*Objective*. Rewrite the listing below with every "GUI agent" changed to "interface agent" and everything else unchanged.

BEGIN Recorded data

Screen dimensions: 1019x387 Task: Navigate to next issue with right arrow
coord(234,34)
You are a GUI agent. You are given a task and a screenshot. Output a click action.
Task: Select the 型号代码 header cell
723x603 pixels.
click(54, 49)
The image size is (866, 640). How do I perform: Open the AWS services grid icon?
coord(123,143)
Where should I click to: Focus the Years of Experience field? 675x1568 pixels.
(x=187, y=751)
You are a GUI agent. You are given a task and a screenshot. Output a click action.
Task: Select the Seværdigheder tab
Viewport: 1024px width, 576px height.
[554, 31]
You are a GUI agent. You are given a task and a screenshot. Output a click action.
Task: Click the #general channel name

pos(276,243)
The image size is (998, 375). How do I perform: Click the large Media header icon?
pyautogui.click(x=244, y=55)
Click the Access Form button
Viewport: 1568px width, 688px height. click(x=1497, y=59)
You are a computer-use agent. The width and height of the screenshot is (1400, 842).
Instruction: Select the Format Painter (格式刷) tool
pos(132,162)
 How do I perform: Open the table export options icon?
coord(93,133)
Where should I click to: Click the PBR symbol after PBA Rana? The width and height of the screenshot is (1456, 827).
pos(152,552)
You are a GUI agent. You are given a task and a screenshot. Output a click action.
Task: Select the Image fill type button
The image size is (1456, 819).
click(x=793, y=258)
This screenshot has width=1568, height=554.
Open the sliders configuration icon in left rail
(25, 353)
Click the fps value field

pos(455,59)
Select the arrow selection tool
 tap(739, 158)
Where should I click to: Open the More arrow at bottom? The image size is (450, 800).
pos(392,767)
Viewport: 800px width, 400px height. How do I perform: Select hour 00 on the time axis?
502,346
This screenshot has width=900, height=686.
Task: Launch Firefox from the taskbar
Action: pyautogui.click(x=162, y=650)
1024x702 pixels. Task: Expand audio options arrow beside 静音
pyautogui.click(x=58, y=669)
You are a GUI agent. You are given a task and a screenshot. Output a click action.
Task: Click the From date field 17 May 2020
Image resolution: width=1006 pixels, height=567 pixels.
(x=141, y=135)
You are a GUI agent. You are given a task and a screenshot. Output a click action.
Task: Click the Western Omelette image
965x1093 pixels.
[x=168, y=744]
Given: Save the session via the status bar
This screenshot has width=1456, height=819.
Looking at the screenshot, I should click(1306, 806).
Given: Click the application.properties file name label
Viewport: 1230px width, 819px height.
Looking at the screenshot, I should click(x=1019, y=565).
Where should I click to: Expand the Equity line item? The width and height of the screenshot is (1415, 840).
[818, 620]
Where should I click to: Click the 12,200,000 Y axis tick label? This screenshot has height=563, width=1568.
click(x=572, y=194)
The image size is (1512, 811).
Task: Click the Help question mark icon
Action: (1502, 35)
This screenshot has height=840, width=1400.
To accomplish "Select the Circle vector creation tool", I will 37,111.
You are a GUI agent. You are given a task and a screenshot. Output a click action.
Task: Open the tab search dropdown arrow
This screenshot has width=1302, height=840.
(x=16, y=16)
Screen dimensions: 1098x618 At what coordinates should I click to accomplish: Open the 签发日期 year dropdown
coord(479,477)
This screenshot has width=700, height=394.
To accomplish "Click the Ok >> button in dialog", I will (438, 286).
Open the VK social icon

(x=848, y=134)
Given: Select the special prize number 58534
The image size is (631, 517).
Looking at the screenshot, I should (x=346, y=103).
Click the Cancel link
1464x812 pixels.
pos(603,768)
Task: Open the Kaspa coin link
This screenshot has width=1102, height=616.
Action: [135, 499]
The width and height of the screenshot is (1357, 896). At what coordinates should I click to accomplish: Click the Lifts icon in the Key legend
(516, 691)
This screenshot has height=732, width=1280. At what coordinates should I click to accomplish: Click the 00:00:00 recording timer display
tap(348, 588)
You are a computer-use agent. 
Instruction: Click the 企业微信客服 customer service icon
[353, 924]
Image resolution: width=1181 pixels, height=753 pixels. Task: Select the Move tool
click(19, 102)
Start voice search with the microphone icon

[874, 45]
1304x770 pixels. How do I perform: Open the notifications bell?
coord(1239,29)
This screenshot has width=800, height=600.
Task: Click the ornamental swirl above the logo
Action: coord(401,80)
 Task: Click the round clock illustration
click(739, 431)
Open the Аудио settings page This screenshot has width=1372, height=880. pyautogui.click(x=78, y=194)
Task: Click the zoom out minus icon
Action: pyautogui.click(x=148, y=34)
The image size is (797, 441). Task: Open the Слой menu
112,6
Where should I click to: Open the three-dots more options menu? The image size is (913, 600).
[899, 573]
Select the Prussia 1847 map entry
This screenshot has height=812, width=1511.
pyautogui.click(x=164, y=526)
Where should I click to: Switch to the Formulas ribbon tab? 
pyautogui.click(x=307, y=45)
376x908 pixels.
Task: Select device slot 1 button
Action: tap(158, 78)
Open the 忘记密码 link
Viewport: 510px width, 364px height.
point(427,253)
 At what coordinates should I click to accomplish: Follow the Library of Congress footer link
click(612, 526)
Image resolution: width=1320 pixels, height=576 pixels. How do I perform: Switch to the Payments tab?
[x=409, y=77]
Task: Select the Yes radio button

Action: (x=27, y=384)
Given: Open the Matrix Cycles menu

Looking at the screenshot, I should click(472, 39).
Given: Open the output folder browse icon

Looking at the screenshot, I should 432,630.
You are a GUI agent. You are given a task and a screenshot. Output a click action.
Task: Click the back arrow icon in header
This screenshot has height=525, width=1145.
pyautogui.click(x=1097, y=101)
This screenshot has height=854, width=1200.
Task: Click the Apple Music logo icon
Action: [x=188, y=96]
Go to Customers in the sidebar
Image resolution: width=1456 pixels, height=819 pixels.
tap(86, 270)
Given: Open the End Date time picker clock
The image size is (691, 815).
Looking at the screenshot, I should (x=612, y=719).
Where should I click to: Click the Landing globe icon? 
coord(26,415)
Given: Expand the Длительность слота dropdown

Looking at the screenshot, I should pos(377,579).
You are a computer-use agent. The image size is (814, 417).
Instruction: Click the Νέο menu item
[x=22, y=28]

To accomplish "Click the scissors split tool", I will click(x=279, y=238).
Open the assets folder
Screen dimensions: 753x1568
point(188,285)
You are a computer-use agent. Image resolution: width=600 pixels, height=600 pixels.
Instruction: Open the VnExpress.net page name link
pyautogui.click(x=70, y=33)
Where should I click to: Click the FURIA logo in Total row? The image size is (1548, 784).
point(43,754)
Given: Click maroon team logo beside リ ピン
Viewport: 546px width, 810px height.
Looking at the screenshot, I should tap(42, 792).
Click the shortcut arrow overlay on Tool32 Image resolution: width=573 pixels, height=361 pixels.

END Recorded data

*Answer to the exercise*.
Screen dimensions: 1019x387 Task: Navigate to next issue with right arrow
coord(234,34)
You are a interface agent. You are given a task and a screenshot. Output a click action.
Task: Select the 型号代码 header cell
723x603 pixels.
click(54, 49)
The image size is (866, 640). How do I perform: Open the AWS services grid icon?
coord(123,143)
Where should I click to: Focus the Years of Experience field? 675x1568 pixels.
(x=187, y=751)
You are a interface agent. You are given a task and a screenshot. Output a click action.
Task: Select the Seværdigheder tab
Viewport: 1024px width, 576px height.
[554, 31]
You are a interface agent. You are given a task and a screenshot. Output a click action.
Task: Click the #general channel name

pos(276,243)
The image size is (998, 375). How do I perform: Click the large Media header icon?
pyautogui.click(x=244, y=55)
Click the Access Form button
Viewport: 1568px width, 688px height. click(x=1497, y=59)
You are a computer-use agent. The width and height of the screenshot is (1400, 842).
Instruction: Select the Format Painter (格式刷) tool
pos(132,162)
 How do I perform: Open the table export options icon?
coord(93,133)
Where should I click to: Click the PBR symbol after PBA Rana? The width and height of the screenshot is (1456, 827).
pos(152,552)
You are a interface agent. You are given a task and a screenshot. Output a click action.
Task: Select the Image fill type button
The image size is (1456, 819).
click(x=793, y=258)
This screenshot has width=1568, height=554.
Open the sliders configuration icon in left rail
(25, 353)
Click the fps value field

pos(455,59)
Select the arrow selection tool
 tap(739, 158)
Where should I click to: Open the More arrow at bottom? The image size is (450, 800).
pos(392,767)
Viewport: 800px width, 400px height. How do I perform: Select hour 00 on the time axis?
502,346
This screenshot has width=900, height=686.
Task: Launch Firefox from the taskbar
Action: pyautogui.click(x=162, y=650)
1024x702 pixels. Task: Expand audio options arrow beside 静音
pyautogui.click(x=58, y=669)
You are a interface agent. You are given a task and a screenshot. Output a click action.
Task: Click the From date field 17 May 2020
Image resolution: width=1006 pixels, height=567 pixels.
(x=141, y=135)
You are a interface agent. You are given a task and a screenshot. Output a click action.
Task: Click the Western Omelette image
965x1093 pixels.
[x=168, y=744]
Given: Save the session via the status bar
This screenshot has width=1456, height=819.
Looking at the screenshot, I should click(1306, 806).
Given: Click the application.properties file name label
Viewport: 1230px width, 819px height.
Looking at the screenshot, I should click(x=1019, y=565).
Where should I click to: Expand the Equity line item? The width and height of the screenshot is (1415, 840).
[818, 620]
Where should I click to: Click the 12,200,000 Y axis tick label? This screenshot has height=563, width=1568.
click(x=572, y=194)
The image size is (1512, 811).
Task: Click the Help question mark icon
Action: (1502, 35)
This screenshot has height=840, width=1400.
To accomplish "Select the Circle vector creation tool", I will 37,111.
You are a interface agent. You are given a task and a screenshot. Output a click action.
Task: Open the tab search dropdown arrow
This screenshot has width=1302, height=840.
(x=16, y=16)
Screen dimensions: 1098x618 At what coordinates should I click to accomplish: Open the 签发日期 year dropdown
coord(479,477)
This screenshot has width=700, height=394.
To accomplish "Click the Ok >> button in dialog", I will (438, 286).
Open the VK social icon

(x=848, y=134)
Given: Select the special prize number 58534
The image size is (631, 517).
Looking at the screenshot, I should (x=346, y=103).
Click the Cancel link
1464x812 pixels.
pos(603,768)
Task: Open the Kaspa coin link
This screenshot has width=1102, height=616.
Action: [135, 499]
The width and height of the screenshot is (1357, 896). At what coordinates should I click to accomplish: Click the Lifts icon in the Key legend
(516, 691)
This screenshot has height=732, width=1280. At what coordinates should I click to accomplish: Click the 00:00:00 recording timer display
tap(348, 588)
You are a computer-use agent. 
Instruction: Click the 企业微信客服 customer service icon
[353, 924]
Image resolution: width=1181 pixels, height=753 pixels. Task: Select the Move tool
click(19, 102)
Start voice search with the microphone icon

[874, 45]
1304x770 pixels. How do I perform: Open the notifications bell?
coord(1239,29)
This screenshot has width=800, height=600.
Task: Click the ornamental swirl above the logo
Action: coord(401,80)
 Task: Click the round clock illustration
click(739, 431)
Open the Аудио settings page This screenshot has width=1372, height=880. pyautogui.click(x=78, y=194)
Task: Click the zoom out minus icon
Action: pyautogui.click(x=148, y=34)
The image size is (797, 441). Task: Open the Слой menu
112,6
Where should I click to: Open the three-dots more options menu? The image size is (913, 600).
[899, 573]
Select the Prussia 1847 map entry
This screenshot has height=812, width=1511.
pyautogui.click(x=164, y=526)
Where should I click to: Switch to the Formulas ribbon tab? 
pyautogui.click(x=307, y=45)
376x908 pixels.
Task: Select device slot 1 button
Action: tap(158, 78)
Open the 忘记密码 link
Viewport: 510px width, 364px height.
point(427,253)
 At what coordinates should I click to accomplish: Follow the Library of Congress footer link
click(612, 526)
Image resolution: width=1320 pixels, height=576 pixels. How do I perform: Switch to the Payments tab?
[x=409, y=77]
Task: Select the Yes radio button

Action: (x=27, y=384)
Given: Open the Matrix Cycles menu

Looking at the screenshot, I should click(472, 39).
Given: Open the output folder browse icon

Looking at the screenshot, I should 432,630.
You are a interface agent. You are given a task and a screenshot. Output a click action.
Task: Click the back arrow icon in header
This screenshot has height=525, width=1145.
pyautogui.click(x=1097, y=101)
This screenshot has height=854, width=1200.
Task: Click the Apple Music logo icon
Action: [x=188, y=96]
Go to Customers in the sidebar
Image resolution: width=1456 pixels, height=819 pixels.
tap(86, 270)
Given: Open the End Date time picker clock
The image size is (691, 815).
Looking at the screenshot, I should (x=612, y=719).
Where should I click to: Click the Landing globe icon? 
coord(26,415)
Given: Expand the Длительность слота dropdown

Looking at the screenshot, I should pos(377,579).
You are a computer-use agent. The image size is (814, 417).
Instruction: Click the Νέο menu item
[x=22, y=28]

To accomplish "Click the scissors split tool", I will click(x=279, y=238).
Open the assets folder
Screen dimensions: 753x1568
point(188,285)
You are a computer-use agent. Image resolution: width=600 pixels, height=600 pixels.
Instruction: Open the VnExpress.net page name link
pyautogui.click(x=70, y=33)
Where should I click to: Click the FURIA logo in Total row? The image size is (1548, 784).
point(43,754)
Given: Click maroon team logo beside リ ピン
Viewport: 546px width, 810px height.
Looking at the screenshot, I should tap(42, 792).
Click the shortcut arrow overlay on Tool32 Image resolution: width=573 pixels, height=361 pixels.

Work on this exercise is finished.